C’est ce que (à mon sens) revendique la Déclaration Universelle des Droits de l’Homme en son article premier : « Tous les Hommes naissent libres et égaux en dignité et en droit » => manière d’affirmer qu’il ne suffit pas de se respecter mutuellement en droit (comme le propose lapidairement la formule « ne pas nuire, rien de plus ») mais aussi en dignité. En effet, si autrui est mon semblable, c’est aussi, par réversibilité, que je suis comme lui (= le semblable de mon semblable).
Or si tous sont égaux en droit et en dignité, non seulement ce qui serait préjudiciable au droit d’autrui me serait également dommageable, et inversement, mais ce qui porterait atteinte à la dignité d’autrui me serait également cause d’indignité, et réciproquement : autrement dit, dans l’hypothèse selon laquelle je commettrais un acte n’impliquant que moi, mais dégradant pour ma personne, l’indignité ainsi provoquée rejaillirait sur tout un chacun. Puisqu’à l’égal de chacun, je porte sur mes épaules, de par ma naissance, la dignité de chaque Homme.
Il m’apparaît que, si elle répond effectivement à un idéal social en matière de libertés individuelles, l’éthique prônée par M. ogien méconnaît ce principe humaniste, selon lequel l’harmonie sociale ne dépendrait pas uniquement du respect du droit de chacun, mais de sa dignité. Car chaque être humain renvoie individuellement une image de l’humanité toute entière.

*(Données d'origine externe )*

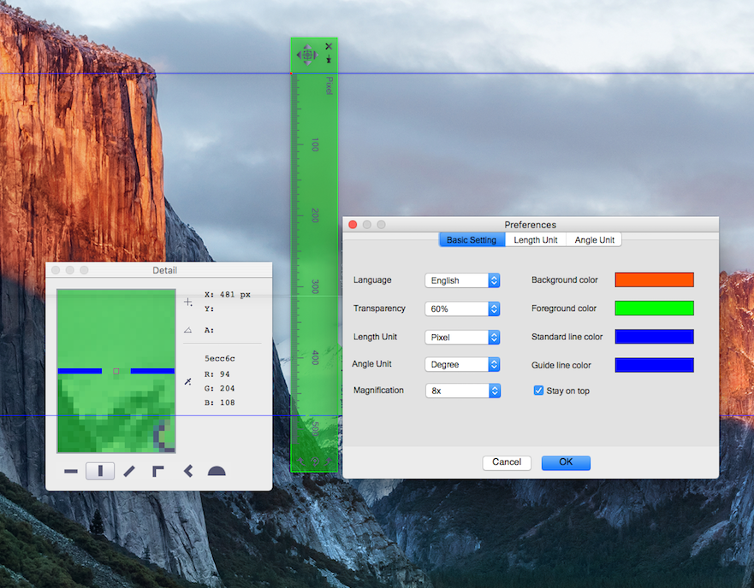Disable the Stay on top option

[x=538, y=391]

Chacun porte donc idéalement à travers lui une part de responsabilité de ce qu’il représente envers la communauté humaine.

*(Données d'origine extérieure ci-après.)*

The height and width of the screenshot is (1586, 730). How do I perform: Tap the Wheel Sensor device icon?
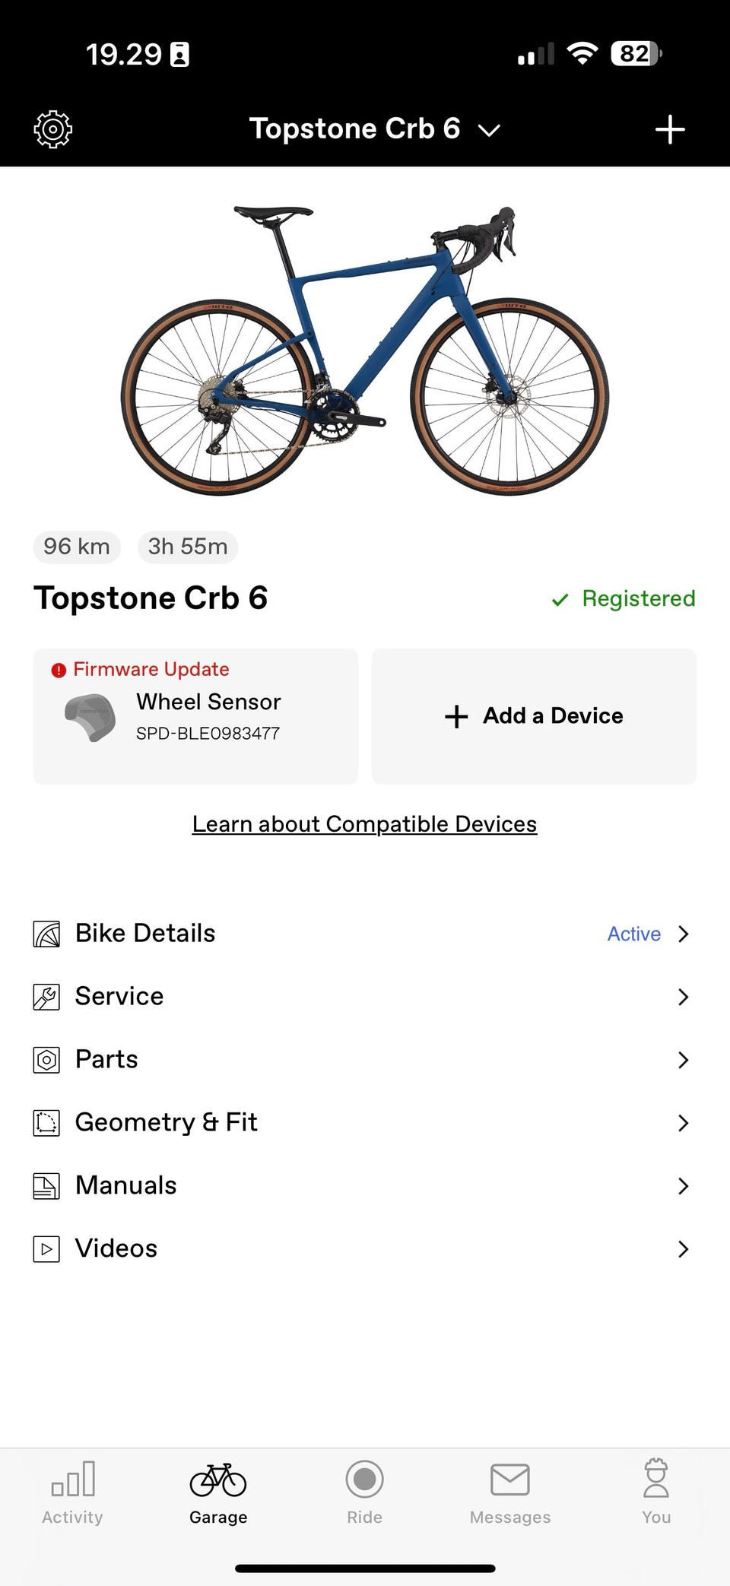click(x=90, y=717)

A titre d’exemple, un poivrot au dernier stade de l’éthylisme ne fait du tort qu’à lui-même (sauf dégâts collatéraux de violence induite, et pour choisir délibérément, dans le sens du propos, un cas de toxicomanie légale). Or par l’image de dégradation humaine qu’il donne, il nuit implicitement à l’harmonie sociale. Non pas qu’il faille lui dénier le droit de se saoûler, du strict point de vue libéral (libertaire). Mais sur le plan philosophiquement humaniste, il me semble qu’on peut légitimement, sinon contester, à tout le moins remettre en cause cette attitude aliénante d’avilissement volontaire. Sauf à feindre d’ignorer le sentiment intime de désolation que la vision d’un tel comportement provoque chez la plupart d’entre nous ? Sentiment de malaise que l’on traduit habituellement par l’expression « avoir honte pour lui », qui révèle, s’il était besoin, notre indissoluble solidarité hulmaine en matière de dignité.
Solidaire dignité, indispensable à la cohésion de la communauté humaine, que paraît négliger, à tort, cet esprit fort : car la dimension constitutivement collective de l’humanité est indissociable de son aspiration à l’émancipation individuelle. Et l’être humain, pour ce que nous en connaissons, ne saurait s’épanouir exclusivement par lui-même. C’est pourquoi une éthique strictement individualiste, pour satisfaisante qu’elle soit pour l’esprit libéral (et j’en suis) restera toujours insuffisante.